| WRITTEN EXERCISE |
Return the data below word for word, keeping every line in its original order but leaving out the pictures.

# # # #

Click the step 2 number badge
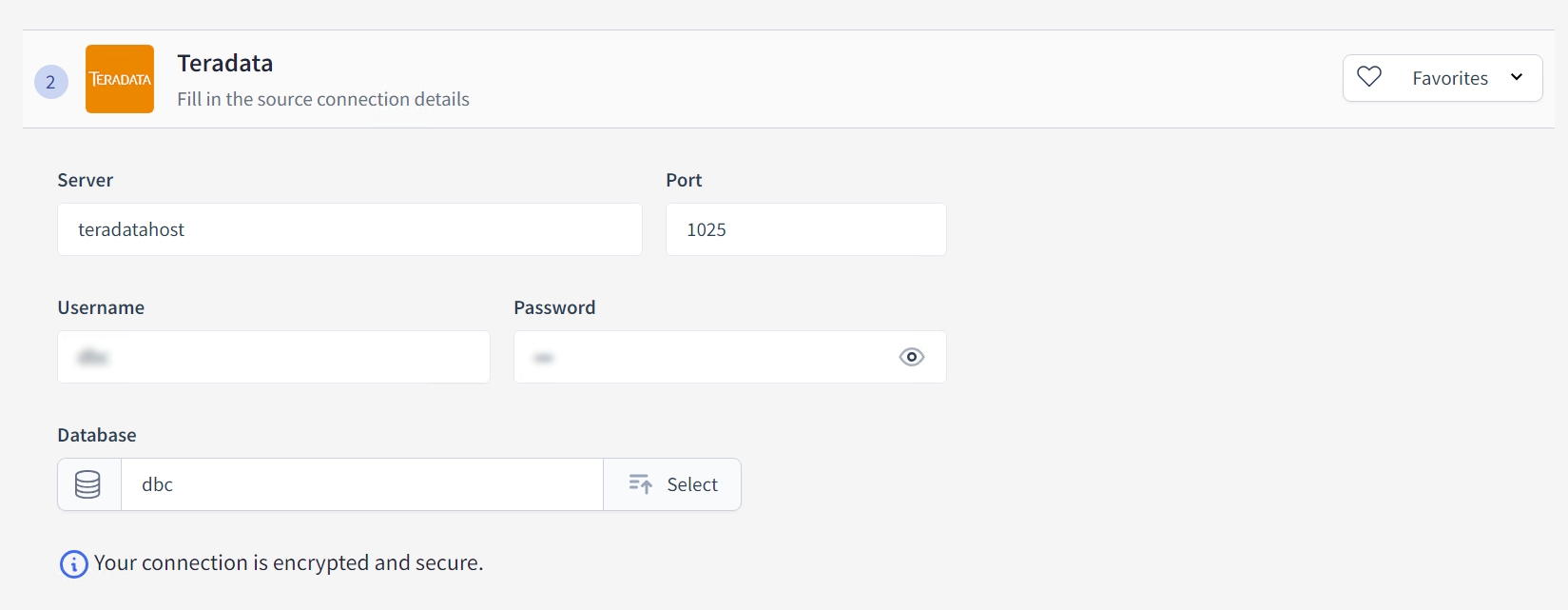Image resolution: width=1568 pixels, height=610 pixels. click(51, 82)
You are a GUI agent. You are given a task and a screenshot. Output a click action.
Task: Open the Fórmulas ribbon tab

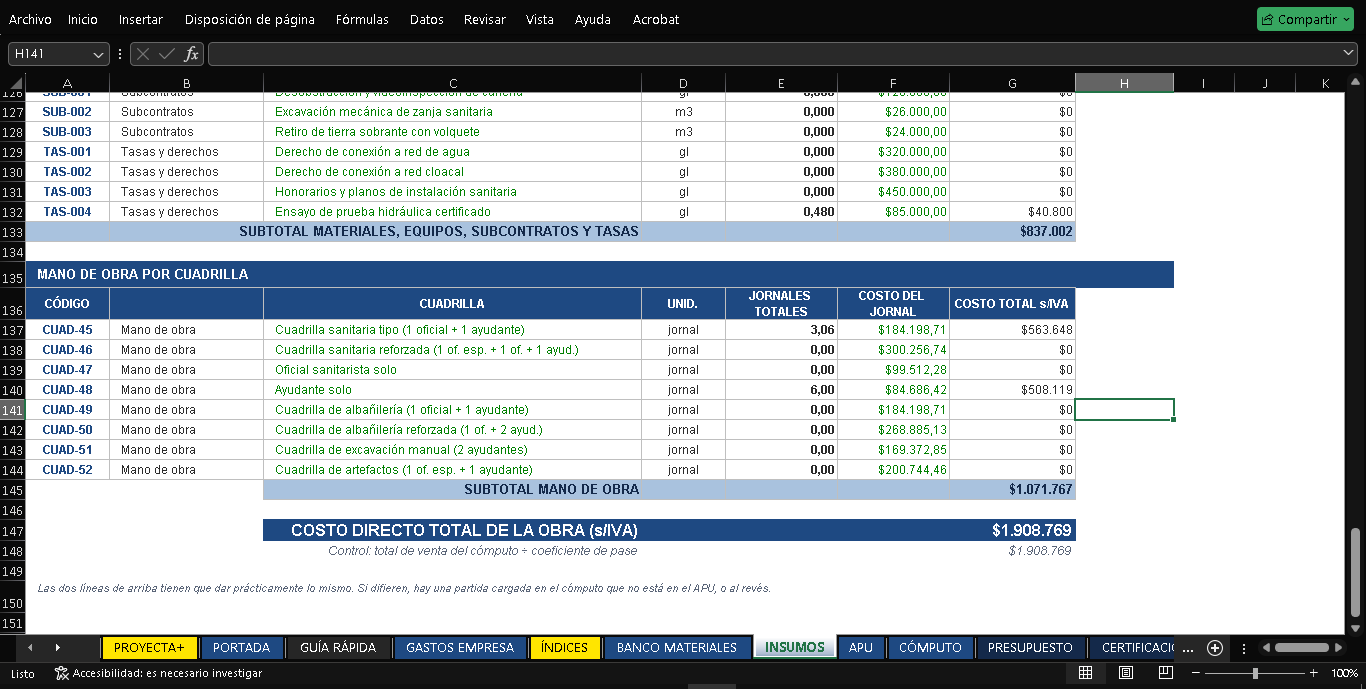363,19
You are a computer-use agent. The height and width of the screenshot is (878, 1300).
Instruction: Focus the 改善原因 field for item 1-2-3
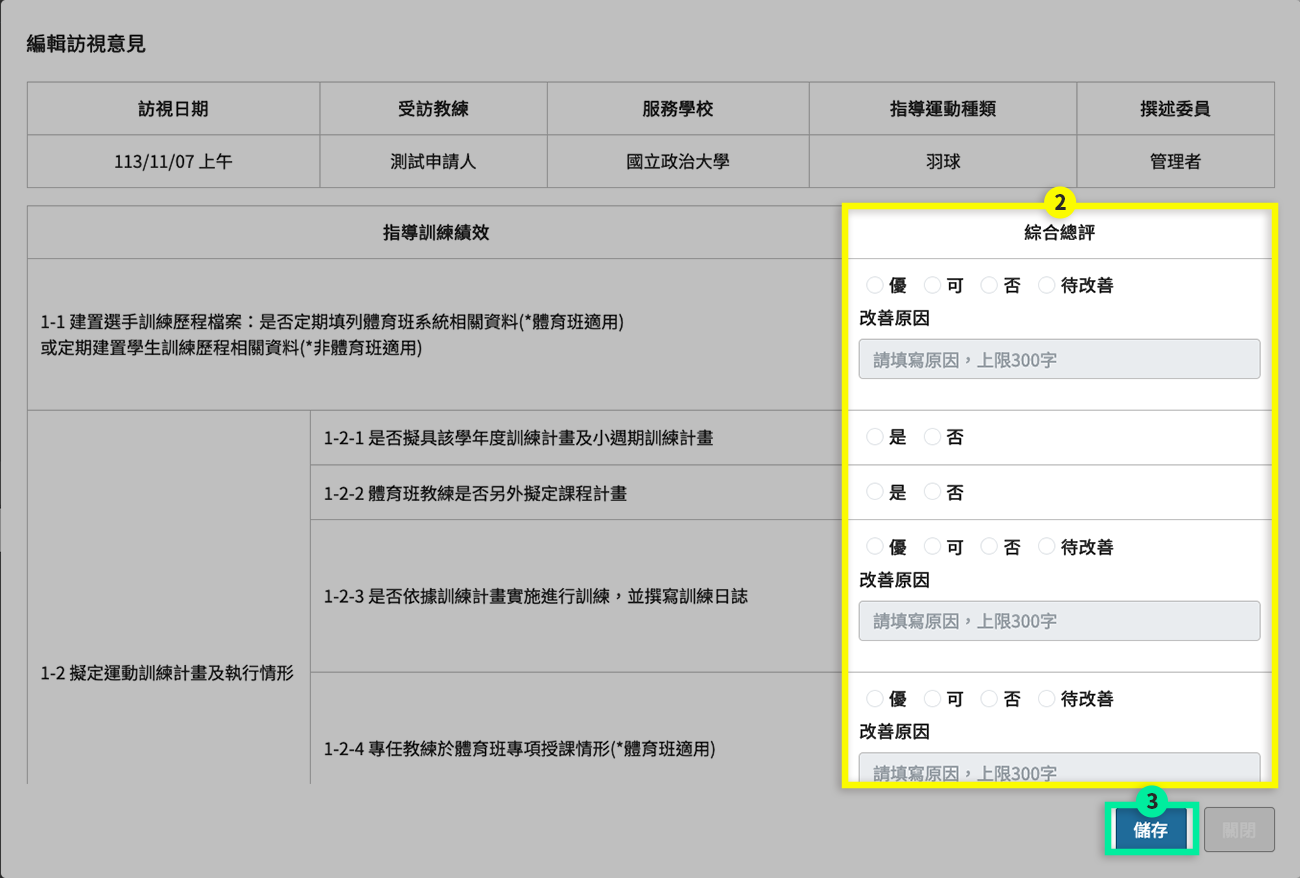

# # # #

| ANSWER TO THE TASK |
Click the step 2 number badge
Image resolution: width=1568 pixels, height=610 pixels. click(51, 82)
You are a GUI agent. You are given a task and a screenshot. Output a click action.
Task: Open the Fórmulas ribbon tab

363,19
You are a computer-use agent. The height and width of the screenshot is (878, 1300).
Instruction: Focus the 改善原因 field for item 1-2-3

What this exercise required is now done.